All wools are known for their warmth, which makes them perfect to use for knit sweaters. Wool wicks away moisture and is a heat insulator; it's also water-resistant and extremely breathable. As a natural fiber, wool blends with other materials, both natural and man-made. While all wools are warm, the different types have other special attributes that make them unique.
Camel-Hair Wool Sweaters
Camel hair used for clothing comes from the hair of a Bactrain camel. It's very expensive to harvest, so many manufacturers weave another wool, such as sheep's wool, into the camel hair to create sweaters. Camel hair is naturally heavy, so heat retention is one of its valuable attributes. The natural color of camel hair, a light tan, is the most common for sweaters made of camel hair. Camel hair is popular in colder climates and is also used for overcoats, hats and quilts.
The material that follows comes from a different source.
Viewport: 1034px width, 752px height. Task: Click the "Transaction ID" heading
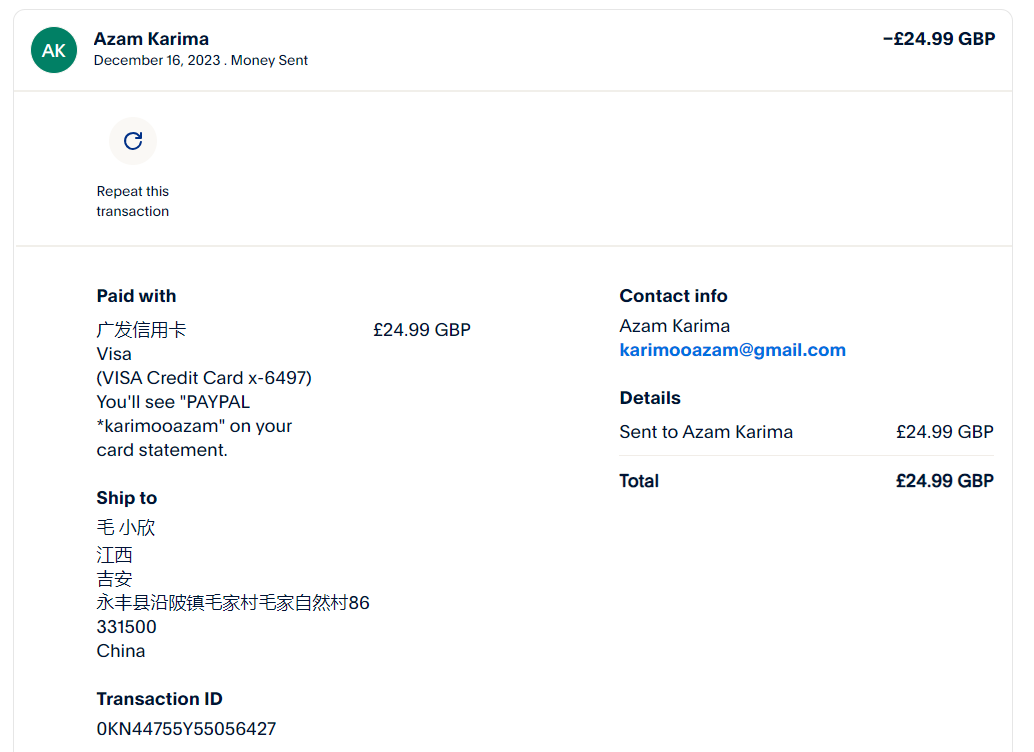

Cashmere wool is a much more lightweight wool, made from hair of the Kashmir goat. These goats roam the mountains of India, Tibet, Iran, Turkistan, Iraq and China. The goats are not shaved; instead, their outer hair is clipped off and used to weave sweaters and other wool items. Another unique quality of this wool is its extreme loftiness. The goats' hair is kinked, so when it's woven into material, the wool remains plush and soft. The hand, or feel, of this material is luxurious and silky. This wool is one of the most expensive available.
Angora rabbits provide the wool for angora sweaters. Angora fibers are extremely lofty, yet fragile, making it one of the best wools for retaining heat and repelling moisture. Angora can be expensive, so many manufactures weave the angora fibers with sheep's wool. Because there are few angora rabbit farmers, angora is one of the more expensive wools. Dry cleaning is recommended, but some sweaters can be washed by hand in cool water and gentle soap, and laid flat to dry.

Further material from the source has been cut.